Çelik kadavrası koruganların.

Ölünmüş canım, ölünmüş” demiş ya Ahmed Arif...

O koca koca janjanlı binaların demir ve betondan olduğunu sandığımız kirişleri ve kolonları bir kuş tüyü hafifliğinde sarsılmış, kopmuş gelmiş yerinden, yerle yeksan olmuş.

Ölünmüş canım, ölünmüş...

★★★

ŞU KISA ÖMRÜMÜZDE

- Çok kıymetli bilim insanlarını ve uyarılarını “felaket tellalı” diyerek ötekileştiren, ciddiye almayan, “İnşaat bizim işimiz” diyen “kupon arazi” peşinde koşan beceriksiz yöneticiler

- Bile bile fay hatlarına kurulan kentler

- Kuş tüyü hafifliğinde sallanan, deniz kumundan betonla eksik demirlerin üzerine kurulmuş binalar

- O binaları denetlemeyen, milleti inşaatçıların, müteahhitlerin insafına bırakan iktidar

- Felaket anında kendi canlarını kurtarmakta zorlanan, harekete geçmek için amirlerinden, müdürlerinden, başkanlarından, bakanlarından işaret bekleyen idareciler, Cumhurbaşkanı’ndan talimat bekleyen bakanlar

- Defalarca tatbikat yaptığı halde afet anında binaları çöken, personeli organize olamayan, alet edevat bulamayan “afetle mücadele kurumu”
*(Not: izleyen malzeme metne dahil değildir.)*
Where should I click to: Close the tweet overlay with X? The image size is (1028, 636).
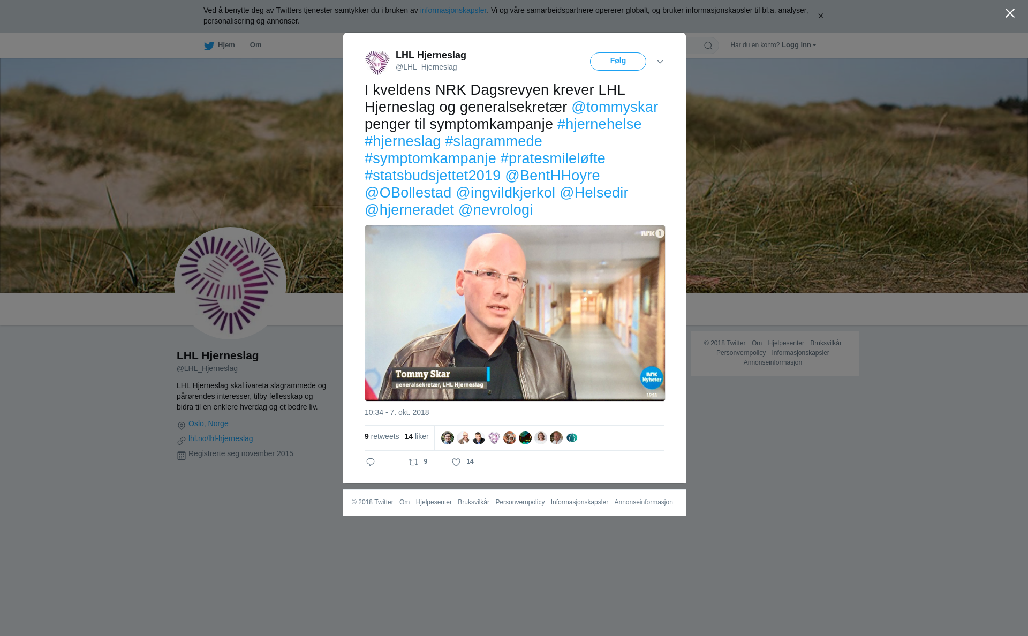coord(1010,13)
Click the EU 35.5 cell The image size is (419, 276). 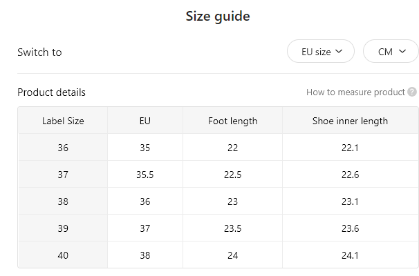[145, 175]
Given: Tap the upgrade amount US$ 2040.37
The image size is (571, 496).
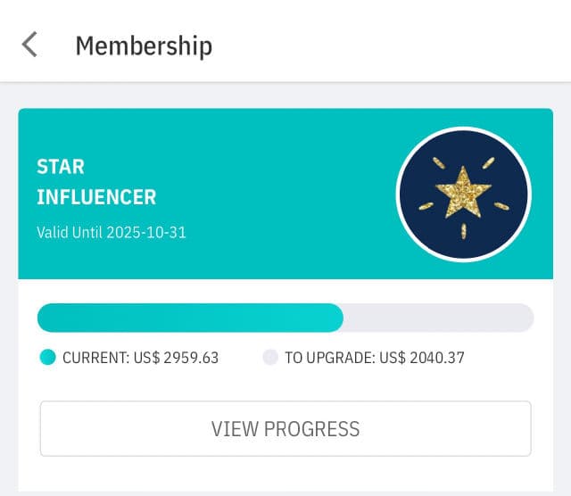Looking at the screenshot, I should click(x=422, y=358).
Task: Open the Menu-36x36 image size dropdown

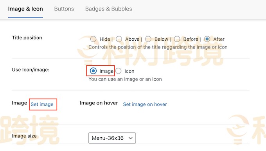Action: click(x=112, y=138)
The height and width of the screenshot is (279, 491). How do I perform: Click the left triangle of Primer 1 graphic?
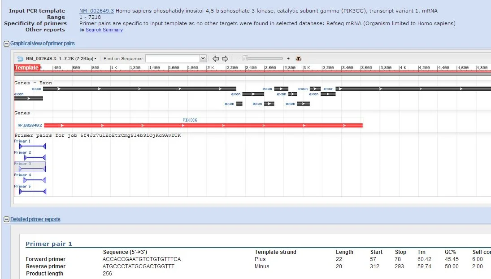click(x=20, y=146)
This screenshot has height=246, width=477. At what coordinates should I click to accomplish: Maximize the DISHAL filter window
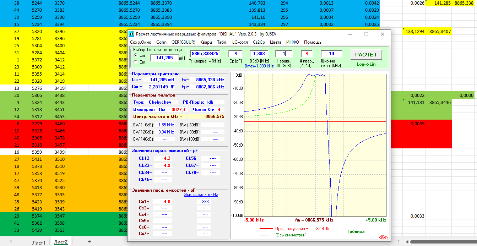pyautogui.click(x=366, y=34)
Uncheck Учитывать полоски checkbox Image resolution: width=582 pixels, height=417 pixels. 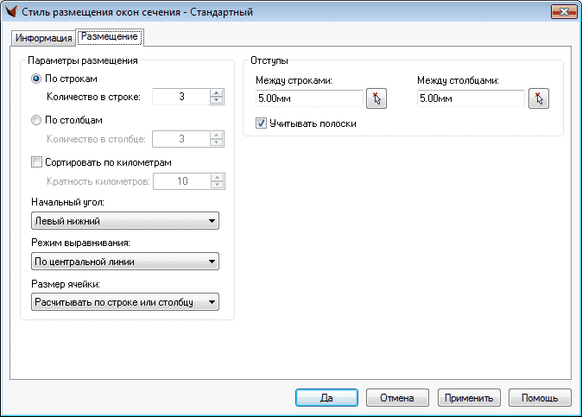262,123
- Torpille afet kurumunda yönetici olan enişteler, dayı oğulları

- Afetten sonra hemen sahaya inmeyen, saatlerce emir bekleyen Silahlı Kuvvetler

- Enkazları soyan, yağma yapan vicdansızlar

- Afette öksüz kalan çocukları mürit yapmak için toplayan tarikatlar

- Yardımlarını bir şov programında gözümüzün içine soka soka yapan kibirli zenginler, yardımlarını artırsınlar diye onlarla pazarlık yapan iktidar yanlısı programcılar

- Bir cebindeki parayı diğer cebine aktarıp, halka “size yardım yapıyorum” diye yalan söyleyen devlet

- Canı yanan, üzgün, öfkeli insanların can havliyle kendilerine söylediklerini gelecekte aleyhlerinde kullanmak üzere not eden siyasetçiler

- Bütün bu çarpıklıkları bir paket halinde hayatımıza sokan tek adam sistemi

- Yıkılan, kullanılmaz hale gelen hastaneler, kamu binaları

- Bu yaşananlar kader planının bir parçası diyen Cumhurbaşkanı

- (Ve ne yazık ki) Enkaz altında ölmek, törensiz, kefensiz defnedilmek

BİZE KISMETMİŞ...

★★★

Bütün bu kötülüklerin yanında,

- Kardeşi dara düştüğünde, bütün varlığıyla yollara düşen, yardıma koşan

- Parasını, kıyafetini, ekmeğini, suyunu bölüşen

- Alet edevat yoksa elimle kaldırırım diye enkazdan canlı çıkarmaya uğraşan

- Bütün baskılara, “not etme” tehditlerine rağmen haksızlığa karşı sesini yükselten, “bu kader değil” diye haykıran bu HALK da BİZE KISMETMİŞ.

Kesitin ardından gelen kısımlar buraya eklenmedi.